The Sixteenth Volume of the Knickerbocker Magazine

WILL be issued on the first day of July next. The reputationof the work is now such, that nothing farther is deemed necessary to be said, than that its character will be enhanced by every additional means within the power of its conductors. Numbering among its contributors all the more proininent writers of our own country, with several of the most distinguished from abroad; printed in the first style of the art; occasionally embellished with fine engravings on steel; and early circulated in every section of the country; it has received an increase so constant, and acquired a diffusion so wide, that its merits, it is confidently believed, are every where known and appreciated. In addition to the regular 'CRAYON PAPERS' of Mr. IRVING, and the favors of its unprecedented corps of contributors, the new volume of the KNICKERBOCKER Will contain articles from the pens of Mr. DICKENS, or Boz,' F. G. HALLECK, ESQ., Mrs. 'MARY CLAVERS,' author of A New Home,' Miss MITFORD, G. W. GREENE, Esq., the American Consul at Rome, and others whose distinguished talents will add new attraction to the work.

A WORD TO DELINQUENT READERS. The unflagging labors, and large cash outlays, necessary to the successful conduct of a Magazine like the KNICKERBOCKER, should be rewarded by prompt payment on the part of its readers. Prohibited by a post-office law from sending bills in the numbers, we take this method of calling on every delinquent reader to do us the SIMPLE JUSTICE to render us the quid pro quo which we have earned by incessant and often disheartening labors, for their monthly amusement and gratification. The new volume of the KNICKERBOCKER will in no case be continued to those subscribers whose delinquency is of such a character as to induce the belief that the reading of the work, and not the paying for it, is their chief rule of right and of action.

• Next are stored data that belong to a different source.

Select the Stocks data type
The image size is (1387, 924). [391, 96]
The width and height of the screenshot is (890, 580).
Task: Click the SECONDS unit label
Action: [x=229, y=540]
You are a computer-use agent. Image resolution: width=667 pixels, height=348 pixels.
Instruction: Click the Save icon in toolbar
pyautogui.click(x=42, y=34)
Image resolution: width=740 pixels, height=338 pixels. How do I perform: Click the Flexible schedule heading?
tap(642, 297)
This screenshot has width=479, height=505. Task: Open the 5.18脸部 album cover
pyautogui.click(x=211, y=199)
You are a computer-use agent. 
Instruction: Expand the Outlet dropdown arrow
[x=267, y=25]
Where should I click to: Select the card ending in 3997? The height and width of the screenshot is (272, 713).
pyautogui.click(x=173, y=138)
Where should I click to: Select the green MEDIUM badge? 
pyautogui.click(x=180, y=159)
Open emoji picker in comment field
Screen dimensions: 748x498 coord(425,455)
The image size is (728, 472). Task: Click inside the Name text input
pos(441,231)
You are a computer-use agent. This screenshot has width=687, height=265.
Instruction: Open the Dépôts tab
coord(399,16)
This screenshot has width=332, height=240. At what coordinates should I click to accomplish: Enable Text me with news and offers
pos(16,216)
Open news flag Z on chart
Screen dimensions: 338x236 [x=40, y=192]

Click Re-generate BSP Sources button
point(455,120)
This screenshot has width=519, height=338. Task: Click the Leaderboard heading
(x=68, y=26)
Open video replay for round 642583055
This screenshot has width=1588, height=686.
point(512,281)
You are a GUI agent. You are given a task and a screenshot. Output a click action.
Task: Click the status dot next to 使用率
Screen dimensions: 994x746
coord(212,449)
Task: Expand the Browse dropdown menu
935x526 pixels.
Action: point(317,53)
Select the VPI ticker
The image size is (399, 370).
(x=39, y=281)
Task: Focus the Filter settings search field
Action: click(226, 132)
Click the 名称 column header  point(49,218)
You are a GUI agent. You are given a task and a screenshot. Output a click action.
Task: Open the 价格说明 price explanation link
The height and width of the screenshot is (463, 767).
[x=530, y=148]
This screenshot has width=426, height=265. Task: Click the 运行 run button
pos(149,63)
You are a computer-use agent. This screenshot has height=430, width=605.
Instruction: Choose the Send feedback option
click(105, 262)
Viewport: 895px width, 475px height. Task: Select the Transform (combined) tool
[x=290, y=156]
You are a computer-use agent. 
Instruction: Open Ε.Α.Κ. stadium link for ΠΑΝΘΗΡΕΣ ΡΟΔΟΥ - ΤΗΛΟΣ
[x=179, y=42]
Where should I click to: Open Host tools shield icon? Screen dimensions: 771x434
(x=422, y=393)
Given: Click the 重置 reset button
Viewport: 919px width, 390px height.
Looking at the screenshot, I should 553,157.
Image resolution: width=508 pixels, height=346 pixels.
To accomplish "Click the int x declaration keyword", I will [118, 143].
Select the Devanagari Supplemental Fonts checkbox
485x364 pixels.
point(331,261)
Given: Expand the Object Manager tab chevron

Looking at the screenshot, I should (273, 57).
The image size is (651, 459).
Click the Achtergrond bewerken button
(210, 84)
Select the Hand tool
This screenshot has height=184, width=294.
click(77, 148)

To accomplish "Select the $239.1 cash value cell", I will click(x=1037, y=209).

NATIONAL ACADEMY OF DESIGN.- The exhibition of pictures at the National Academy of Design is to remain open, as we learn, until some time in July. Having found leisure but for a casual stroll through the apartments, we shall reserve for our next number a notice, somewhat in detail, of the exhibition; a collection which, while it contains several wretched daubs, is nevertheless enriched by many beautiful pictures from the pencils of our most eminent painters, and by a large number of very creditable efforts, from the hands of our young and improving artists.